The (inter)personal blog of Sherlock and John Holmes.
ME AND MY FRIENDS MADE YOU JAM!

 Anonymous

Thank you, it looks delicious.  I promise I won’t let Sherlock use it to experiment with.

Did Sherlock get you a present? does he celebrate birthdays... you know with the traditional cake, party and singing?

 Anonymous

Of course I got him a present!  And made him a cake.  There wasn’t singing, but I played violin for him…  no party, either, we’re more the private type.  -S.H-W

Belated Birthday Greetings

Well, yesterday was my birthday, as some of you know.  I would have put up an entry, but…

Let’s just say I was a little tied up.


John

John how do you stop Sherlock from being bored?

 Anonymous

Well, that’s, uh… not exactly something I like to talk about in polite company, really.

Sherly do ya celebrate Talk Like A Pirate day?

 Anonymous

Have you been talking to Mycroft?  He does need to stop being so ridiculous.

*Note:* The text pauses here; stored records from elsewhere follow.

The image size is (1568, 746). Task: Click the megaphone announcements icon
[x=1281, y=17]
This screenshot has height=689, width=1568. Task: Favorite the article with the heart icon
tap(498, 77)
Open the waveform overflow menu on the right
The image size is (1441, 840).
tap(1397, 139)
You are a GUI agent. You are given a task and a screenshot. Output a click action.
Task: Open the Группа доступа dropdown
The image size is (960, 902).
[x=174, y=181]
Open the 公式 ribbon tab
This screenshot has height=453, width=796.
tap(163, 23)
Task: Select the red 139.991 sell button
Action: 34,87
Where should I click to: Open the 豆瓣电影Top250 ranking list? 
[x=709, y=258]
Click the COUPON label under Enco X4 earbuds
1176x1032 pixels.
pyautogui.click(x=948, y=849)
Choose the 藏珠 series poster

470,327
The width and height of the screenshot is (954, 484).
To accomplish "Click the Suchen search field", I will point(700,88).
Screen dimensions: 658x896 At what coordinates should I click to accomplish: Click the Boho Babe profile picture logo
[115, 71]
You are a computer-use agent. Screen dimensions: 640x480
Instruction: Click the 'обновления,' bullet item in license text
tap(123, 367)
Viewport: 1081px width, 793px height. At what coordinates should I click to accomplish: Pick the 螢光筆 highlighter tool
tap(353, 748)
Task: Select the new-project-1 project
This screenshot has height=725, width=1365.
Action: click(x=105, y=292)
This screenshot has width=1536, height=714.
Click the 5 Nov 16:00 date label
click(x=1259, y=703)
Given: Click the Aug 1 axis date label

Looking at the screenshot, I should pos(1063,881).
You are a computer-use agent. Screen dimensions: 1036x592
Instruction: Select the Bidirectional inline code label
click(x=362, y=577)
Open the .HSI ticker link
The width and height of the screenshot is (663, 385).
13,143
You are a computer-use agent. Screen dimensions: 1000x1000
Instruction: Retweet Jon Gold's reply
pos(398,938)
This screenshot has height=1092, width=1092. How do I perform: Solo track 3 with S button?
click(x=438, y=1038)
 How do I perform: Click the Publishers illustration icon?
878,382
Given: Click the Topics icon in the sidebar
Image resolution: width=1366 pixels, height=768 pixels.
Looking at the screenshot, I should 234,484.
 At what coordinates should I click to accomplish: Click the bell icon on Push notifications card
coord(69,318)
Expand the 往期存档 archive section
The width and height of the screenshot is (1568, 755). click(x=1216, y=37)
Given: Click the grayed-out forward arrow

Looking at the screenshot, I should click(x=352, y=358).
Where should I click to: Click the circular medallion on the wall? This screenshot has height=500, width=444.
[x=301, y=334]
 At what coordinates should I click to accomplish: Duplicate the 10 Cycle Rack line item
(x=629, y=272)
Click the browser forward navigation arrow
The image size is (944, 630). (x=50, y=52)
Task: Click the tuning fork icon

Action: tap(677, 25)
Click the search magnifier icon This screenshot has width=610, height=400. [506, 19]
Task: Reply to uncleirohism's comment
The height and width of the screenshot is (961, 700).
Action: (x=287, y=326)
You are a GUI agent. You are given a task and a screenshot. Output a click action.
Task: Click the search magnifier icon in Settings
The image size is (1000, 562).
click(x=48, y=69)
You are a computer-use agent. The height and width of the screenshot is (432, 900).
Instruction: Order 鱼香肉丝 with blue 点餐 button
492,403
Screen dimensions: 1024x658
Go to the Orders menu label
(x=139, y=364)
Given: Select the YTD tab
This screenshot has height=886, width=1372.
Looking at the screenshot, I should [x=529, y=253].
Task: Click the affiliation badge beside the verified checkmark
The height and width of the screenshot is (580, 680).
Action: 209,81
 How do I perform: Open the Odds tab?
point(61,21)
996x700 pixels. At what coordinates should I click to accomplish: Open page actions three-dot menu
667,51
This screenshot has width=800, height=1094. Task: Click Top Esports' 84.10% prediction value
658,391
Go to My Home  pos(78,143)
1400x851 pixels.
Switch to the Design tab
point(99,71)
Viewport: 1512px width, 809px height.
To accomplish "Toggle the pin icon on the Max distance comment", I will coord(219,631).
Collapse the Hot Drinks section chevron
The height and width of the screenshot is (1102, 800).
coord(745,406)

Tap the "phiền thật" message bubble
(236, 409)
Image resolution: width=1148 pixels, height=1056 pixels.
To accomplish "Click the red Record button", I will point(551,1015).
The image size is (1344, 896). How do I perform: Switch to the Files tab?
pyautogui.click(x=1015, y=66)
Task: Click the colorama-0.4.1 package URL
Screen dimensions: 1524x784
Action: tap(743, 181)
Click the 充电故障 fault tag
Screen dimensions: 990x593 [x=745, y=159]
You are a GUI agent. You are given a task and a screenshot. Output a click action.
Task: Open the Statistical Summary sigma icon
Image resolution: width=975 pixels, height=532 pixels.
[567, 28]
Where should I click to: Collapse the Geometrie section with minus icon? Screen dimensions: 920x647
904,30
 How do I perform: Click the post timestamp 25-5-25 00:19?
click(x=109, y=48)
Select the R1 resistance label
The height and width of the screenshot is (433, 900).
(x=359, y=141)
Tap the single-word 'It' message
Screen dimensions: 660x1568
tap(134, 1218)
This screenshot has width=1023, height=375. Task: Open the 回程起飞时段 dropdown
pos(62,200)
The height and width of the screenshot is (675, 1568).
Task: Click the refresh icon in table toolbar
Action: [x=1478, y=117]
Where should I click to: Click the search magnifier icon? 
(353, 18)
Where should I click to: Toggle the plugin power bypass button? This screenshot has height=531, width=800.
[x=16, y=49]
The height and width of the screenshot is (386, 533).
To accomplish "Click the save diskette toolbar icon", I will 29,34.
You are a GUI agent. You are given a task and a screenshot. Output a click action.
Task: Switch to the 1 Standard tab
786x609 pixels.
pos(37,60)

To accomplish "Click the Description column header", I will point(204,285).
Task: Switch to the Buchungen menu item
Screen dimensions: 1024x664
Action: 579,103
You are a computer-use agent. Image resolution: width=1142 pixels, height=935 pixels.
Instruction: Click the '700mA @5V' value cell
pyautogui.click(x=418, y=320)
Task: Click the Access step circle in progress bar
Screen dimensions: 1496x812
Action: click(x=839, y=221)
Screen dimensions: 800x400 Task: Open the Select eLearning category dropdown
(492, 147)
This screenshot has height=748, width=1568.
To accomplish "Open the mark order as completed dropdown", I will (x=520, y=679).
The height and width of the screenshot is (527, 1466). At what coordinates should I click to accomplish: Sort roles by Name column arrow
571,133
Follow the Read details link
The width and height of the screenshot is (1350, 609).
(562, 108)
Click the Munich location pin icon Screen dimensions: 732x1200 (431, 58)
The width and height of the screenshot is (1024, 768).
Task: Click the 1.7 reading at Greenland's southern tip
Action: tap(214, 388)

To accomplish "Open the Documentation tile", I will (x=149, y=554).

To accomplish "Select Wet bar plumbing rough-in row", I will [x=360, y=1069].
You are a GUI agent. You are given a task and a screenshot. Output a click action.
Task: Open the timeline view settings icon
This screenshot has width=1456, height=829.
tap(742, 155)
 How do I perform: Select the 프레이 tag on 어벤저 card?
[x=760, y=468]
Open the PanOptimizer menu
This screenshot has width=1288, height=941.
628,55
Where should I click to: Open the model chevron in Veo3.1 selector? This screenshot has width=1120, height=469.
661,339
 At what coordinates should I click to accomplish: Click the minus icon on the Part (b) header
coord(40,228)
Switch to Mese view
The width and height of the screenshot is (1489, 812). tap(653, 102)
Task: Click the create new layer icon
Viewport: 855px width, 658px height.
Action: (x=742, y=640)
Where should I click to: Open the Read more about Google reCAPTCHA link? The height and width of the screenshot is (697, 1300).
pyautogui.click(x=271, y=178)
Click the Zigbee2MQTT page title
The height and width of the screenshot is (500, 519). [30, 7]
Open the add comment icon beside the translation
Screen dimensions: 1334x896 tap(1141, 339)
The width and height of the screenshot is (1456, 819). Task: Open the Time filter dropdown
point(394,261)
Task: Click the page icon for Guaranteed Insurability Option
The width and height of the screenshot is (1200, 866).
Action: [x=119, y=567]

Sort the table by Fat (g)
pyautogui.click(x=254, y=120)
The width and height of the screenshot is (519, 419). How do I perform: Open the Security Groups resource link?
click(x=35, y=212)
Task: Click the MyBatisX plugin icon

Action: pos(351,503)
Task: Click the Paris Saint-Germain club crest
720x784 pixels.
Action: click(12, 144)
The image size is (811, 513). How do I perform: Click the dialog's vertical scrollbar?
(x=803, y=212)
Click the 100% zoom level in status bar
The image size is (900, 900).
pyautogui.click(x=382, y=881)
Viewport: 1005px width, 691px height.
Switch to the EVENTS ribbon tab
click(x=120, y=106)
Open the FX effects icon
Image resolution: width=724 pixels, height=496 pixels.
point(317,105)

Have ye been chattin with the bilge-rat?  Should learn his place before I show it to im.

Captain S.W-H

Sherlock have you gotten a new nick-name since you're no longer a virgin?

 Anonymous

John tends to call me ‘God!’ and ‘Jesus Christ!’ quite often.

S.W-H

Was Mycroft best man or was it Lestrade?

 Anonymous

Lestrade was Sherlock’s best man.  Harry was mine.

-John

how did Johns family first react to your relationship?

 Anonymous

Harry had a bit of a fit, to be honest.  I think she almost broke something laughing.  Then when I told her exactly who I was in a relationship with, she was much less pleased - she doesn’t exactly approve of Sherlock.  My mum took it fairly well - a bit disappointed she wouldn’t have grandchildren, but after having one gay child, another was hardly something to make a fuss over.

We had sex

in

a police cruiser.

-S.W-H

Valentine’s at Baker Street

I took Sherlock to the Alnswick Poison Gardens today to celebrate.  He acted just like a little kid, running around.  I managed to keep him from taking anything home, so all in all, it went well.

Dinner was at Angelo’s, naturally.  Sherlock even ate.  I don’t think I’ll go into detail about what happened when we got home.  I’ll let Sherlock tell you his side, if he ever wakes up from the sugar coma that box of chocolates put him into.